Schon bei der Einfahrt nach Cochem drängelt sich ein Gebäude sehr dominant in mein Sichtfeld. Unübersehbar breitet sich die Reichsburg (www.burg-cochem.de) mit all ihren verspielten Erkern, Türmchen und Zinnen auf einer Erhebung über der Stadt aus. Da oben möchte ich hin, aber zuerst steht ein  Bummel durch die Gassen der Altstadt an. Schon nach ein paar Meter stehen zwei Dinge fest: die Fassaden sind schmuck und verhungern muss hier niemand. Ein Café liegt neben der nächsten Konditorei, gefolgt von einigen Eisdielen, die rechts und links von Weinlokalen gesäumt werden. Mich beeindruckt nachhaltig die Auswahl an üppigen Torten und Kuchen in den Auslagen. Im Vergleich zu den handlich kleinen italienischen Dolci wirken diese Gebäckstücke hier sündhaft groß. Außerdem frage ich mich plötzlich ob hier tatsächlich immer noch der alte Café-Klassiker "Draußen nur Kännchen" gilt. Ich verschiebe die Klärung der Frage auf später und laufe über den pittoresken Marktplatz mit Fachwerkgiebelhäusern und opulenter Geranien-Fassade in Richtung Reichsburg. 

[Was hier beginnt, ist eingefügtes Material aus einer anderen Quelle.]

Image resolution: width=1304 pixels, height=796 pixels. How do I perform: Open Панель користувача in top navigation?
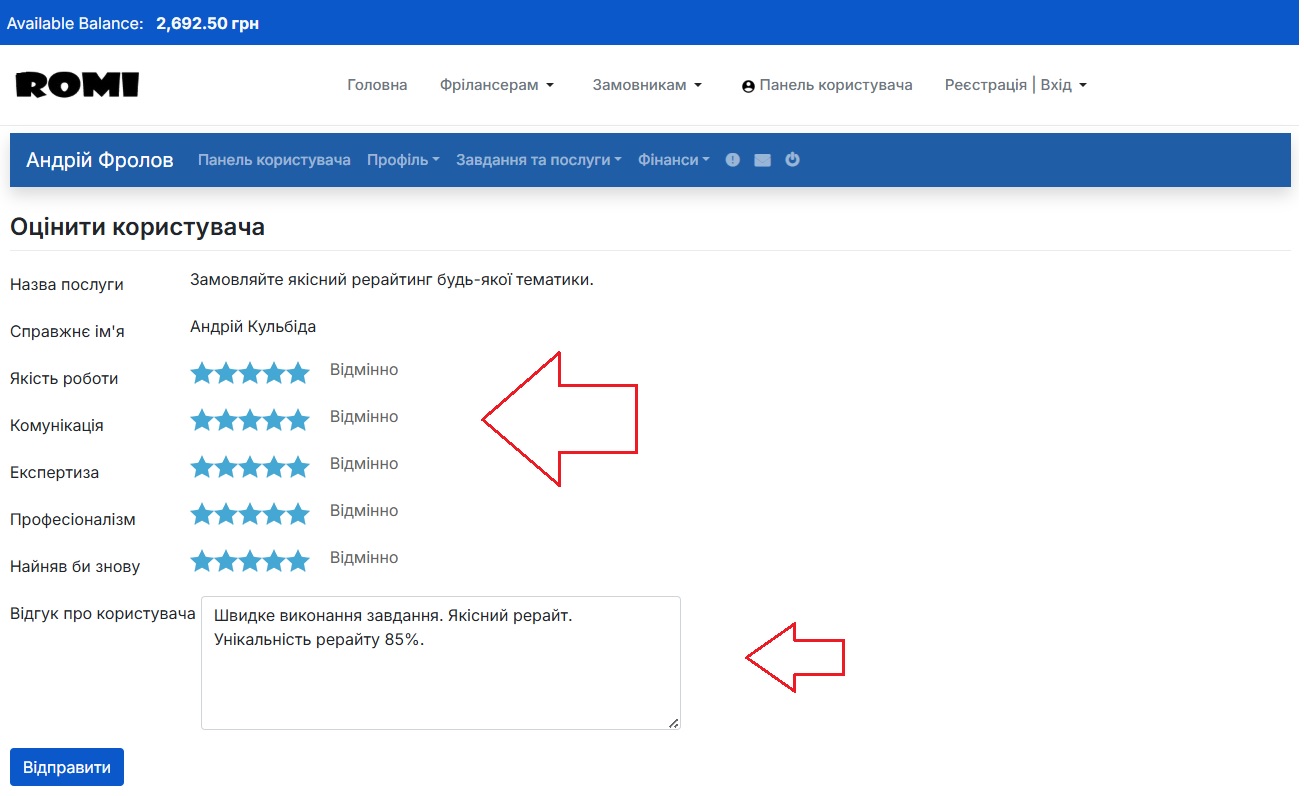827,85
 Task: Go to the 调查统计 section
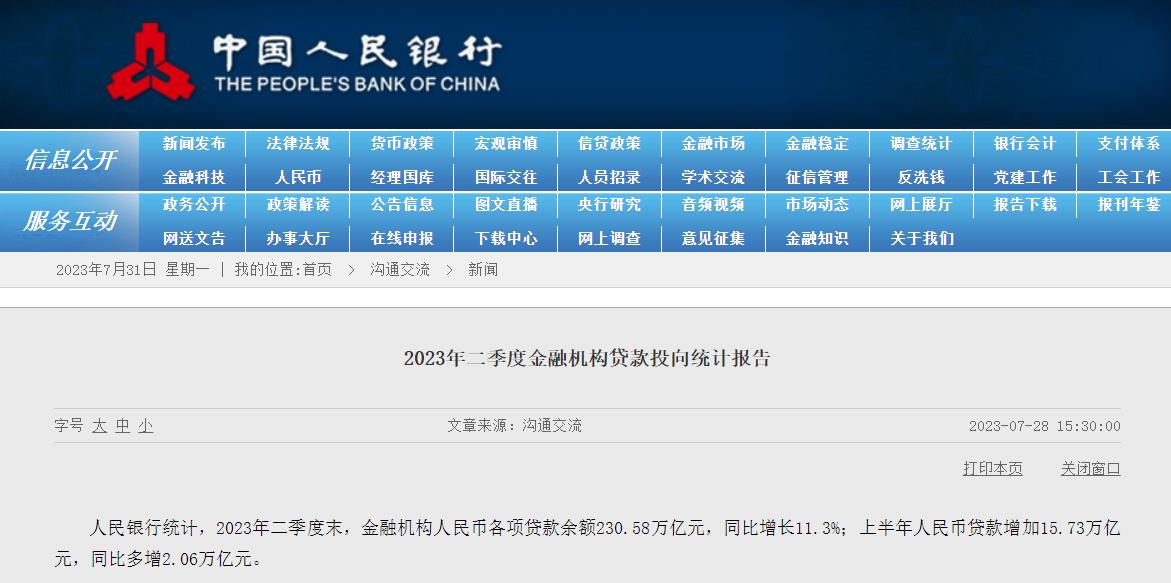[x=921, y=144]
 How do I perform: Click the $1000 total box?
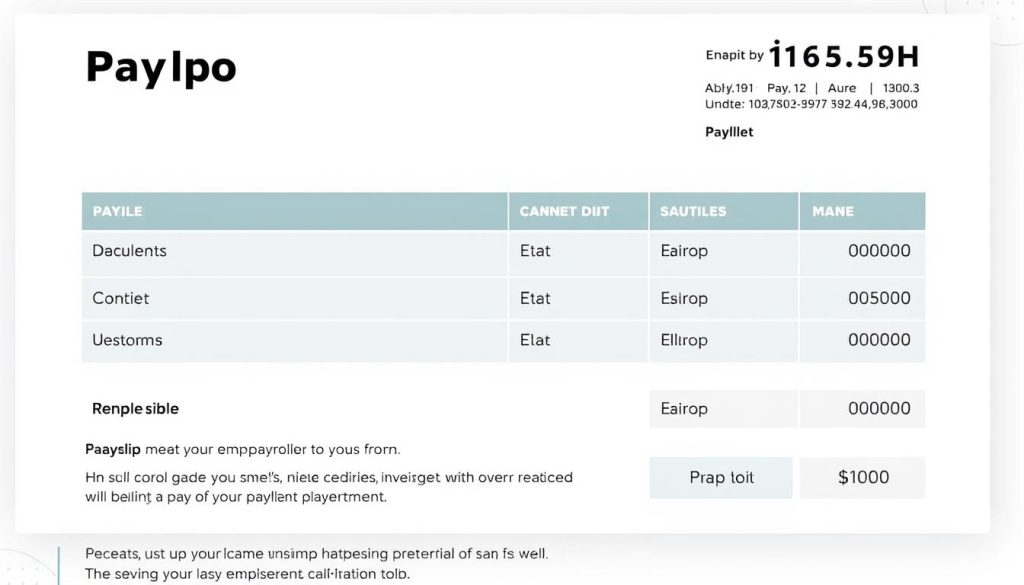tap(863, 478)
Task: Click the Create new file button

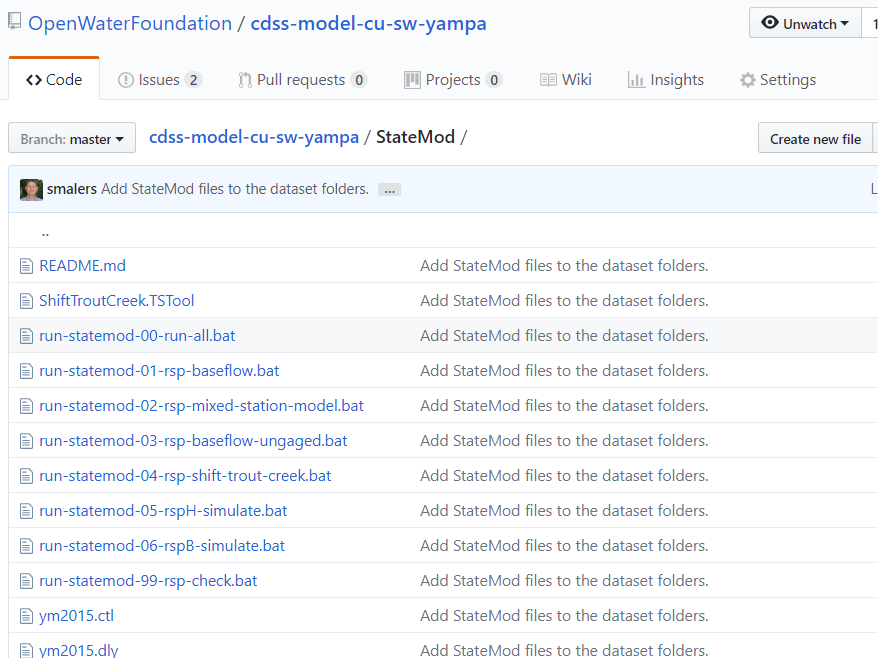Action: pyautogui.click(x=815, y=138)
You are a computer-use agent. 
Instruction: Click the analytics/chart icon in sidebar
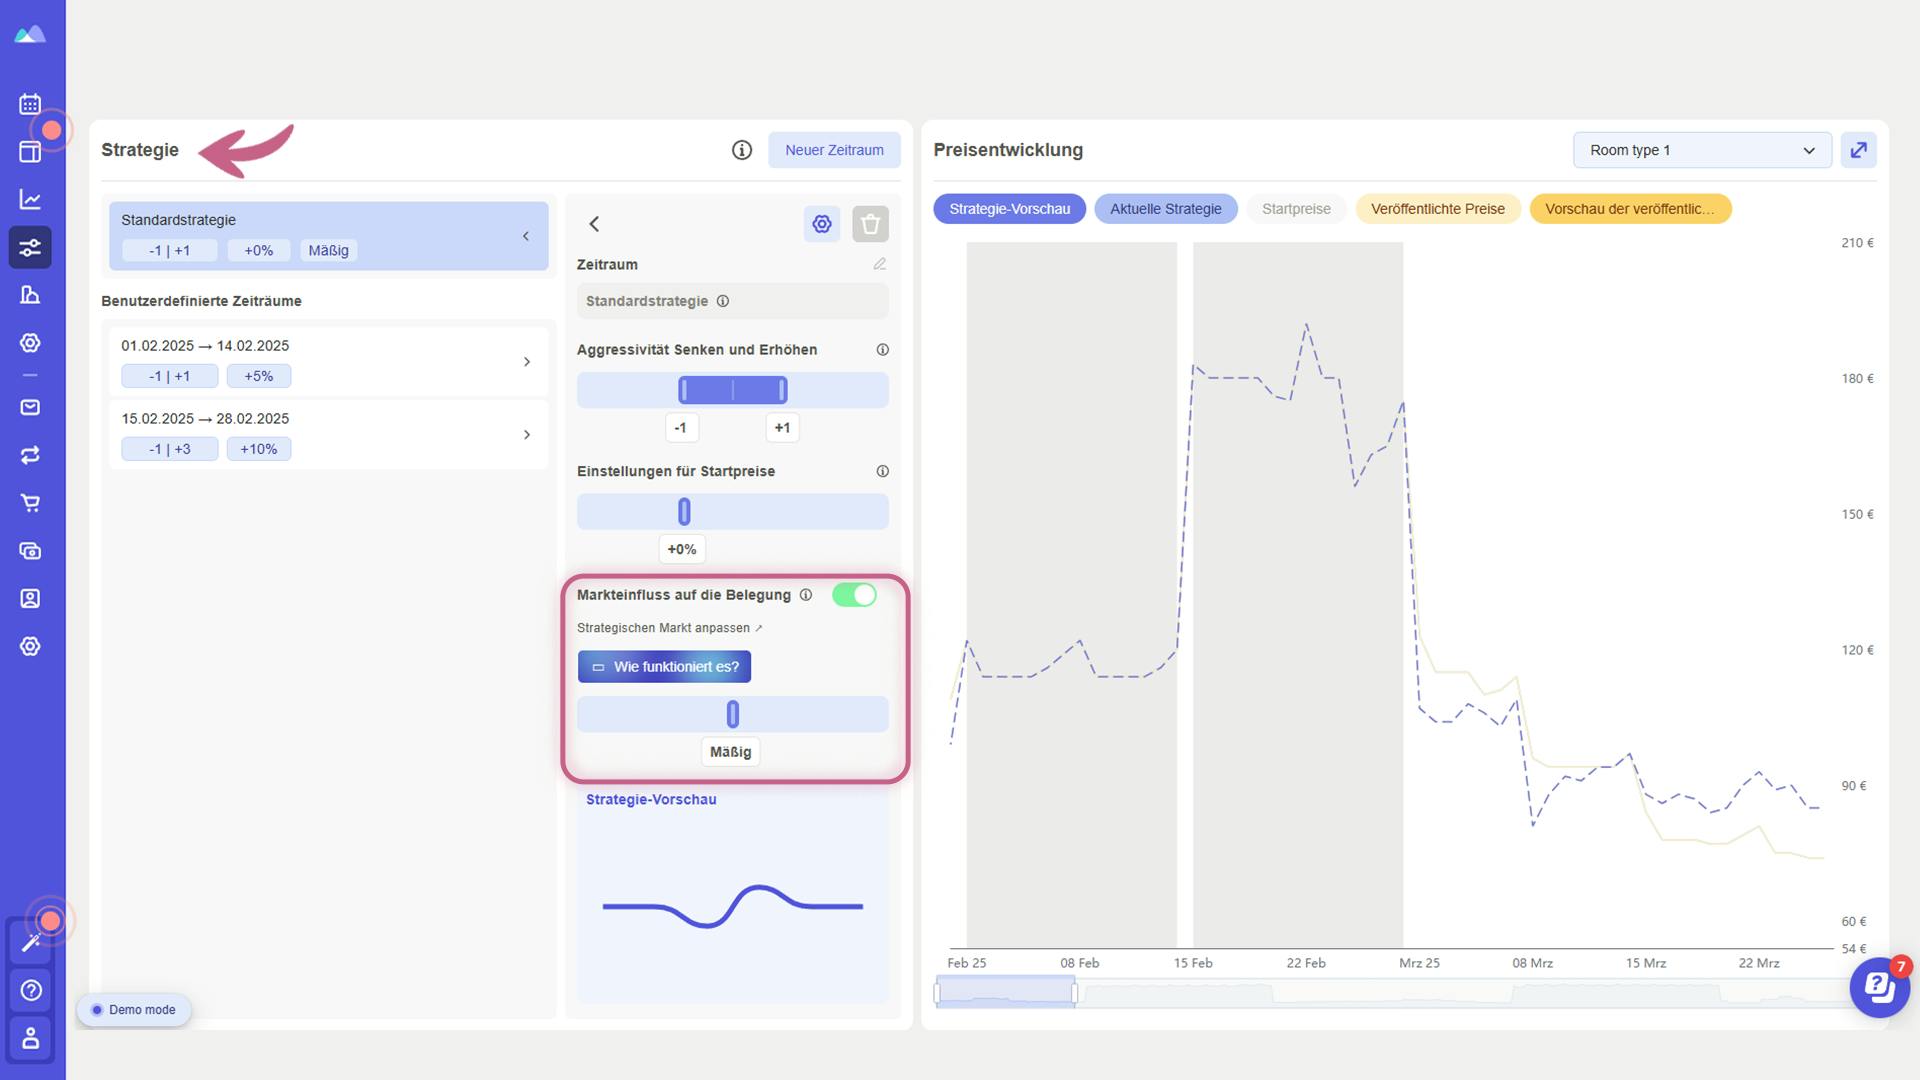point(32,199)
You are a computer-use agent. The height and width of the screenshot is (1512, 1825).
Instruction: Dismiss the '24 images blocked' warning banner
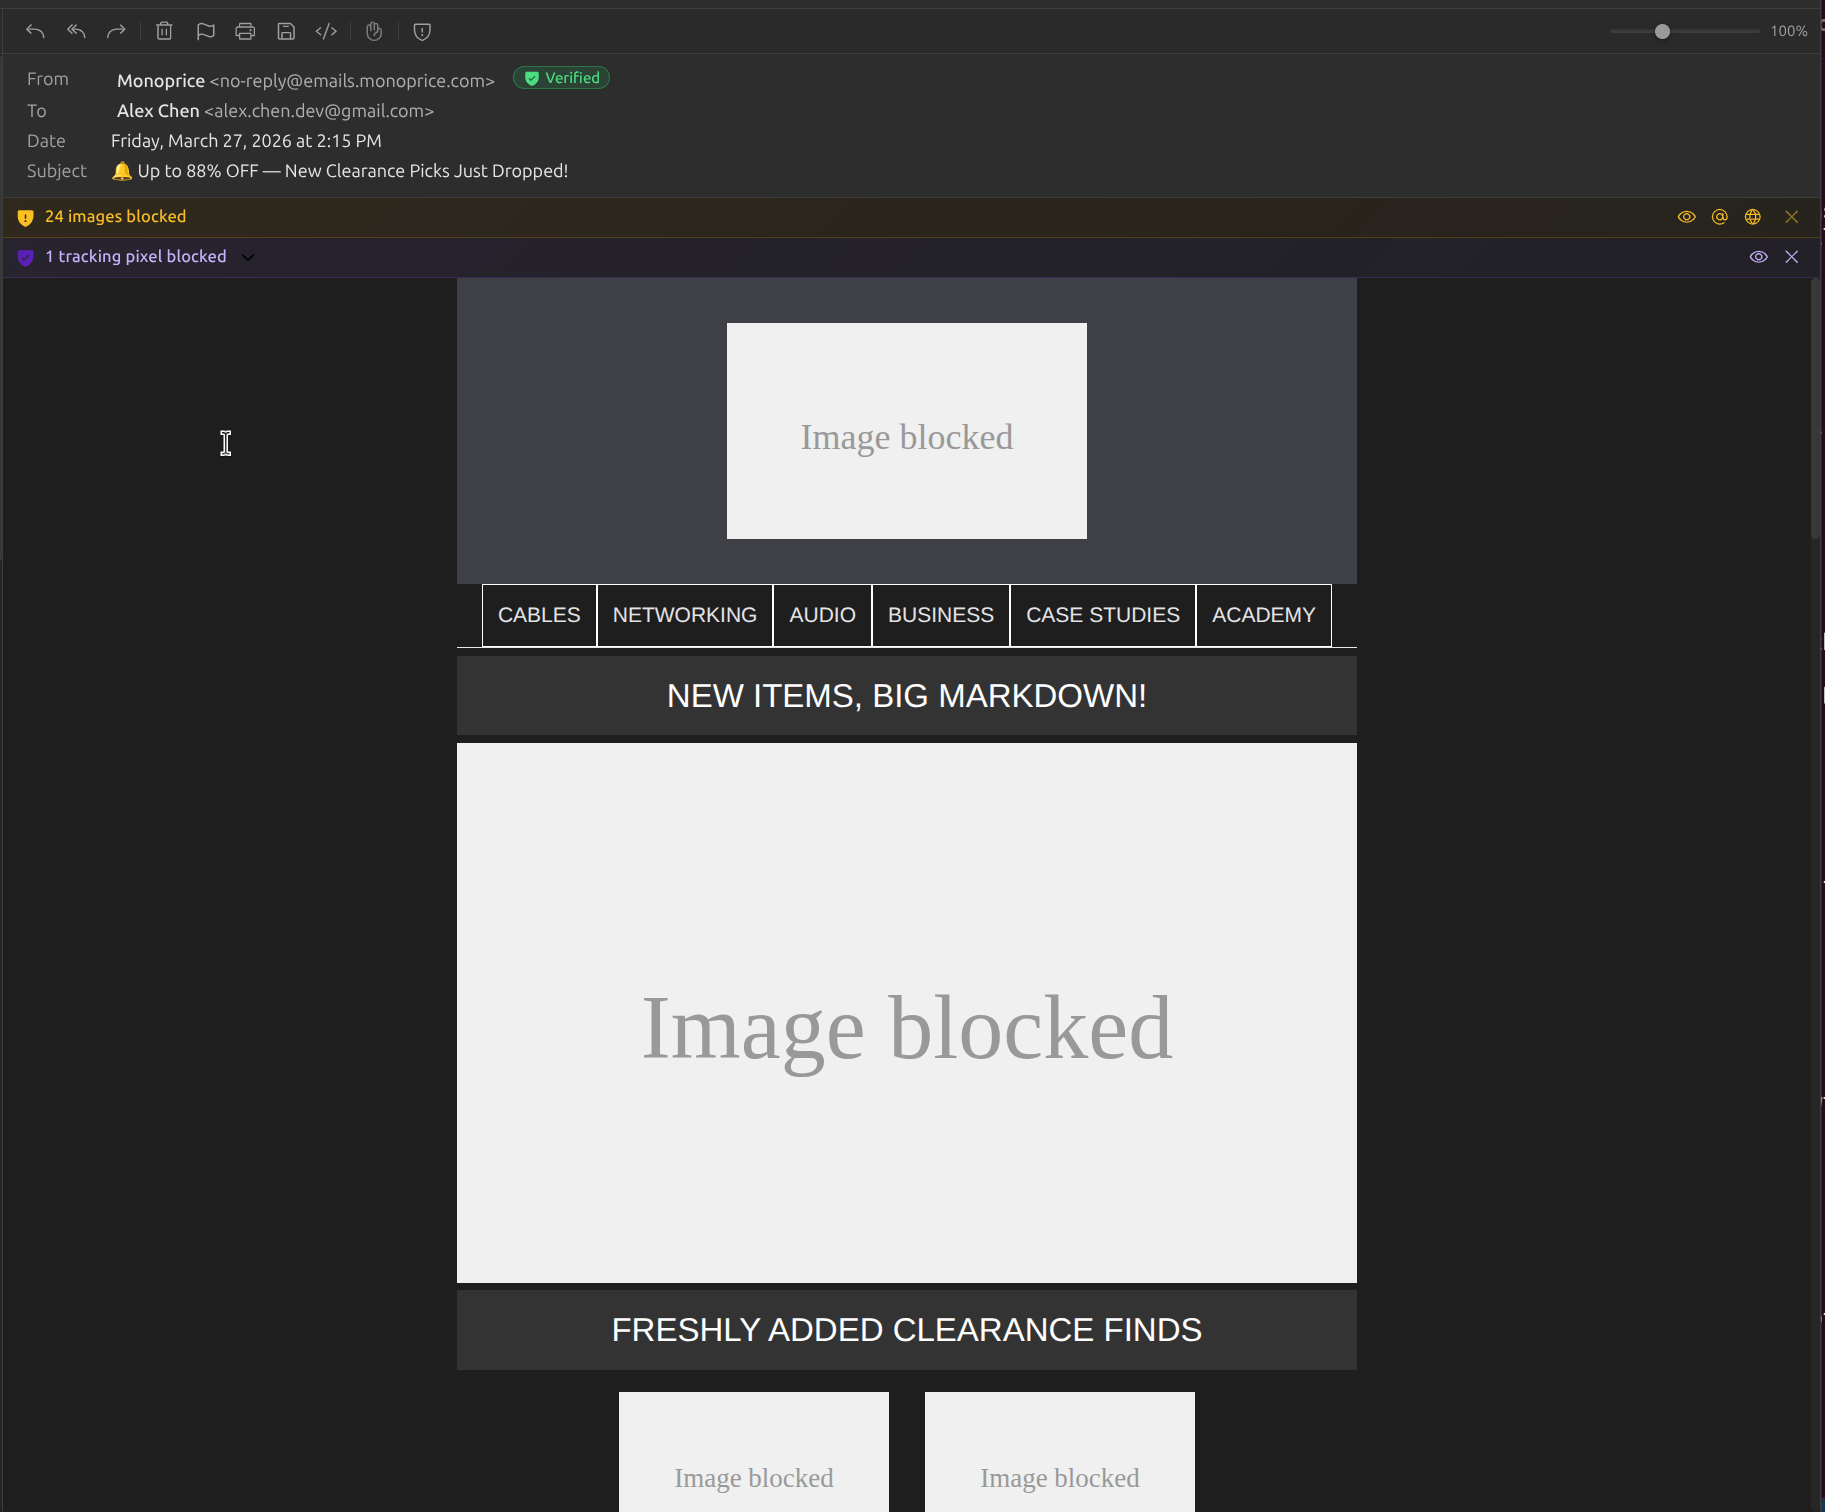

Auch ohne Bildbearbeitung sieht die Reichsburg in Cochem echt märchenhaft aus.
Auch ohne Bildbearbeitung sieht die Reichsburg in Cochem echt märchenhaft aus.
Blick von der Reichsburg auf die Mosel und Cochem
Blick von der Reichsburg auf die Mosel und Cochem

Der Aufstieg zur Burg  dauert keine 15 Minuten. Als Fußweg-Alternative steht der Reichsburg-Shuttle-Bus zur Verfügung. Wer Lust auf Rittergeschichten und eine lange Burggeschichte (mehr als 1000 Jahre!) hat, kann hier oben eine Führung mitmachen. Für alle anderen gibt es eine Burgschänke und Ausblicke auf die Mosel. Ich beschränke mich auf Letzteres und überlege beim Gucken, was ich in Cochem als nächstes unternehmen möchte. Die Recherchen zu meiner Mosel-Tour haben nicht unendlich viele doch einige Möglichkeiten des Zeitvertreibs zu Tage gebracht. Vielleicht eine Fahrt mit der Sesselbahn zum Pinnerkreuz (www.cochemer-sesselbahn.de) auf 255 Meter Höhe? Sicherlich wartet dort oben ein spektakulärer Ausblick, andererseits fahre ich in Koblenz ständig mit der Seilbahn! Dann ein Besuch des ehemaligen Bundesbank-Bunkers(www.bundesbank-bunker.de), der seit 2016 als Museum dient? Bestimmt ein interessantes Zeugnis der Zeitgeschichte, allerdings hat sich der Nebel verflüchtigt und  das Wetter viel zu schön, um die Zeit unter der Erde zu verbringen. Schlussendlich entscheide ich mich dafür, einen Blick in die Historische Senfmühle (www.senfmuehle.net) zu werfen. 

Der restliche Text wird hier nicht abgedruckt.